TEXT SEGMENT:
=-=-=-=-=

On 05/15/2012 10:39 AM, deadalnix wrote:
Le 14/05/2012 19:38, Alex Rønne Petersen a écrit :
On 14-05-2012 15:21, Gor Gyolchanyan wrote:
I thing the zero-terminated literal shtick is pointless. Literals are
rarely passed to C functions, so we gotta use the std.utf.toUTFz anyway.
On Mon, May 14, 2012 at 5:03 PM, Christophe
<[email protected] <mailto:[email protected]>>
wrote:
deadalnix , dans le message (digitalmars.D:167258), a écrit :
> A good solution would be to set the pointer to 0 when the length
is set
> to 0.
String literal are zero-terminated. "" cannot point to 0x0,
unless we drop this rule. Maybe we should...
--
Bye,
Gor Gyolchanyan.
This is very false. I invite you to read almost any module in druntime.
You'll find that it makes heavy use of printf debugging.

=-=-=-=-=

TO-DO LIST:
[1] Please copy the part of the thread from "On Mon, May" up to and including "Gor Gyolchanyan.".
[2] Summarize the thread in two sentences.

DATASET ROWS:
=-=-=-=-=

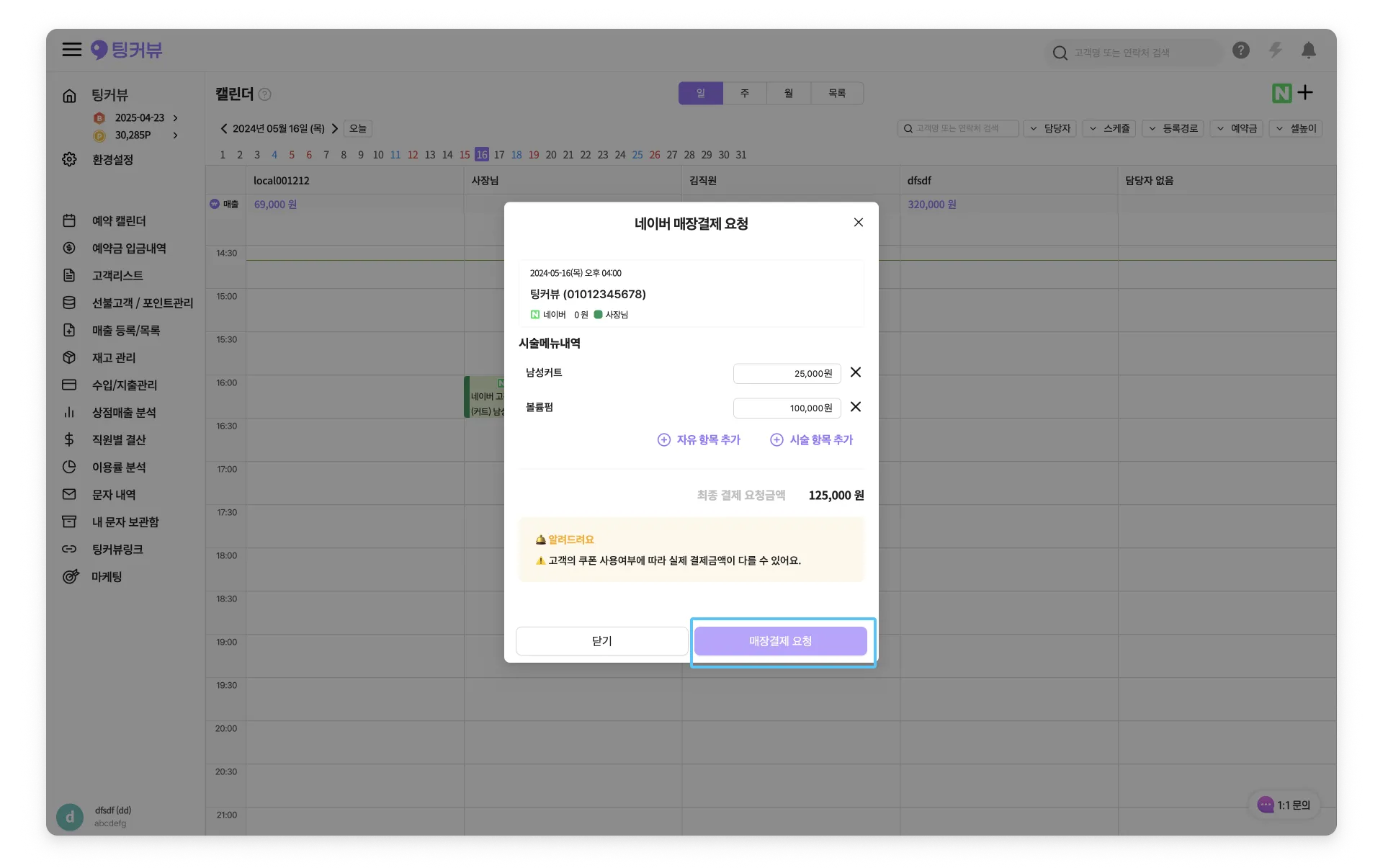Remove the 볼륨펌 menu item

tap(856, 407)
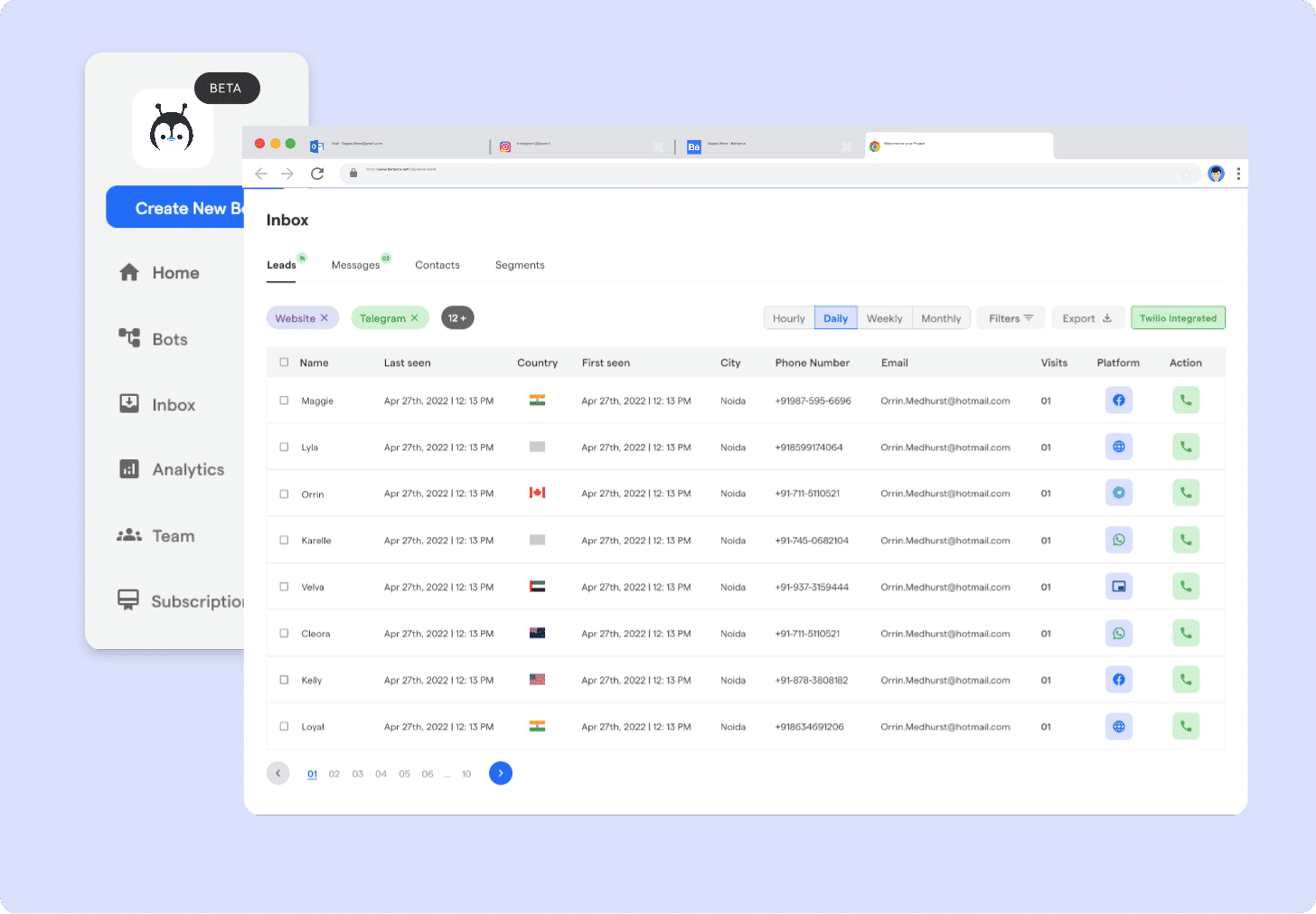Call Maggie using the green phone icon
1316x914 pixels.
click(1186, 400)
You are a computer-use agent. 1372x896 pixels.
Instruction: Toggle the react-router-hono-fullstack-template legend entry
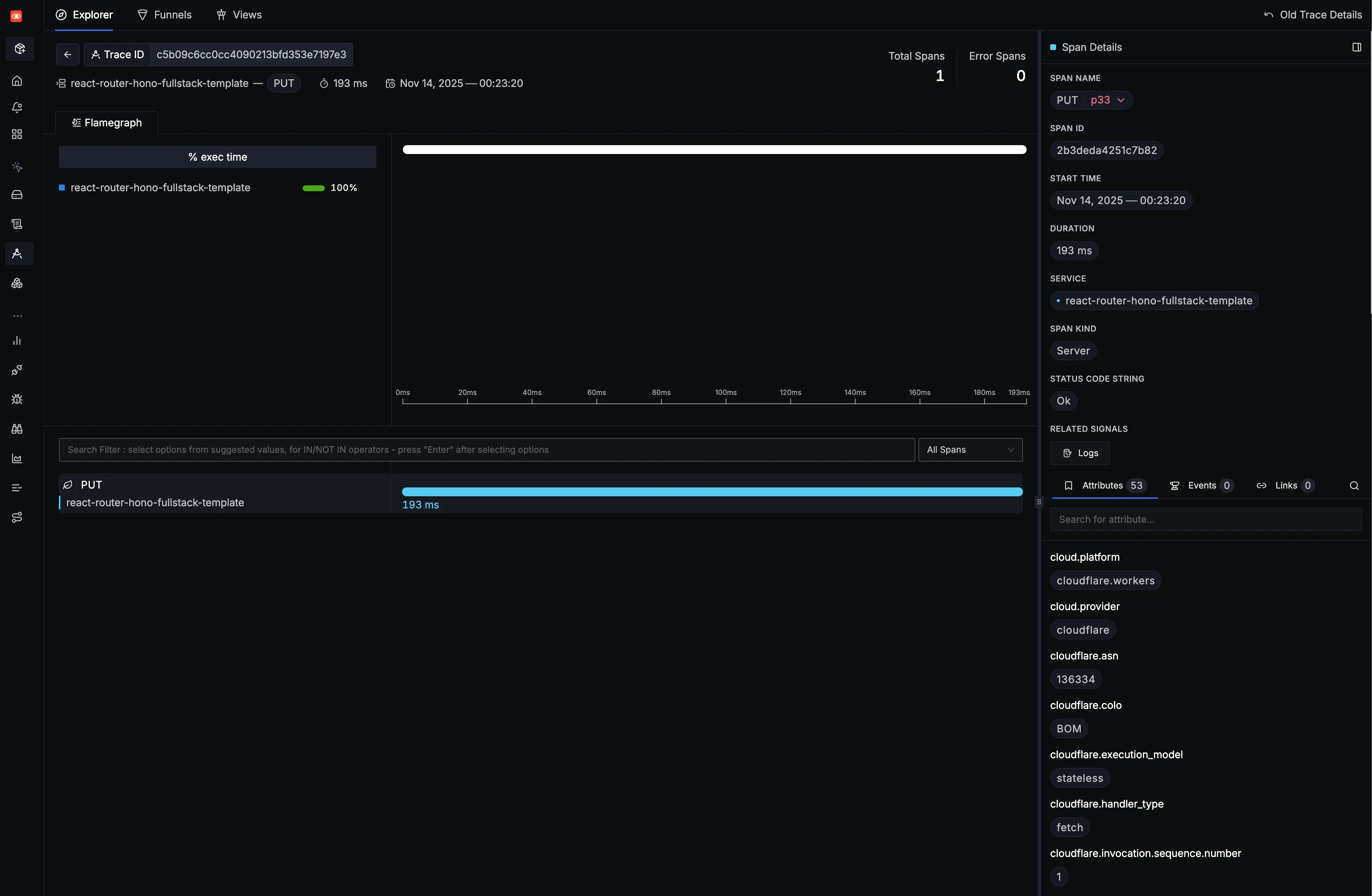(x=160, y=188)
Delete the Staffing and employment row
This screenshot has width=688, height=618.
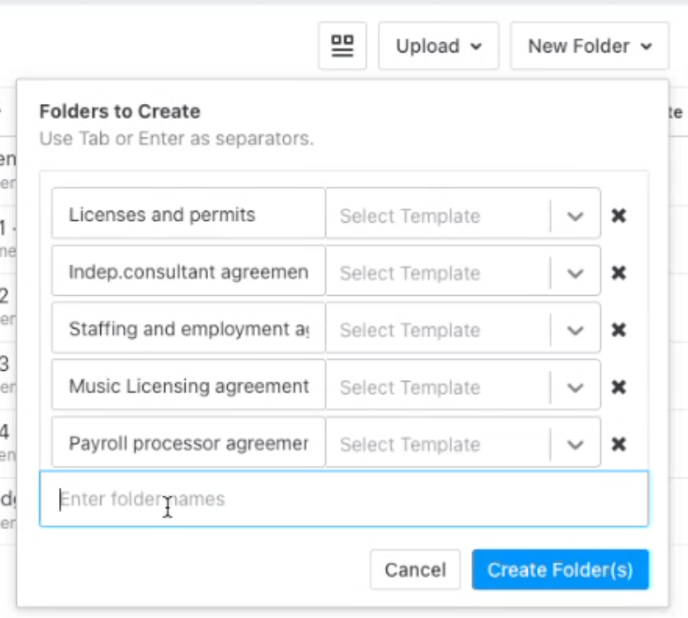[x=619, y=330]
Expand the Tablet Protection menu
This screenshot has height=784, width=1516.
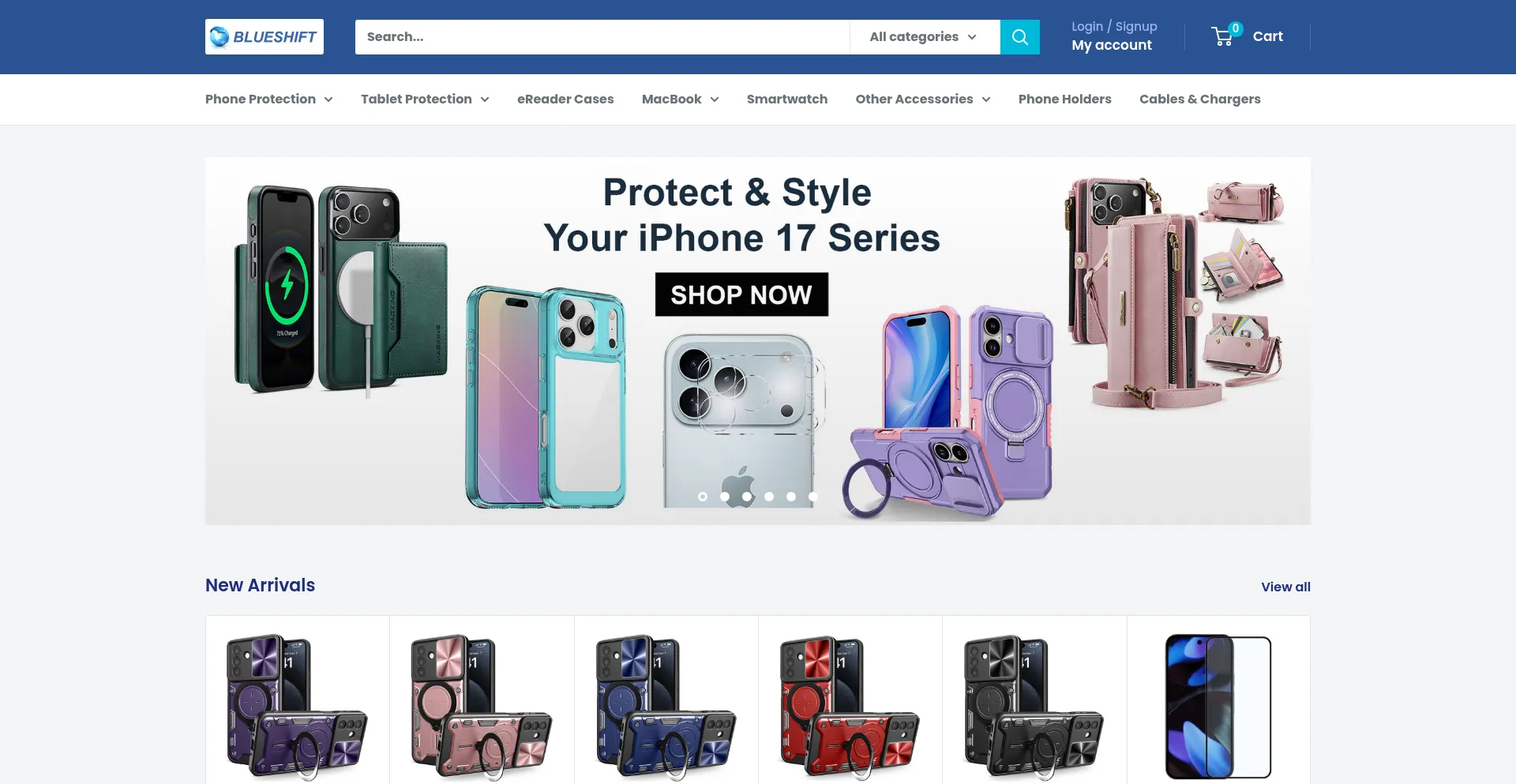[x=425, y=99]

=-=-=-=-=

THE SOLUTIONS:
[1]
On Mon, May 14, 2012 at 5:03 PM, Christophe
<[email protected] <mailto:[email protected]>>
wrote:
deadalnix , dans le message (digitalmars.D:167258), a écrit :
> A good solution would be to set the pointer to 0 when the length
is set
> to 0.
String literal are zero-terminated. "" cannot point to 0x0,
unless we drop this rule. Maybe we should...
--
Bye,
Gor Gyolchanyan.

[2] A suggestion to set the pointer to 0 when the length is set to 0 draws the reply that string literals are zero-terminated, so "" cannot point to 0x0 unless that rule is dropped. Another participant calls zero-terminated literals pointless because literals are rarely passed to C functions, and a response calls this very false, noting that almost any druntime module makes heavy use of printf debugging.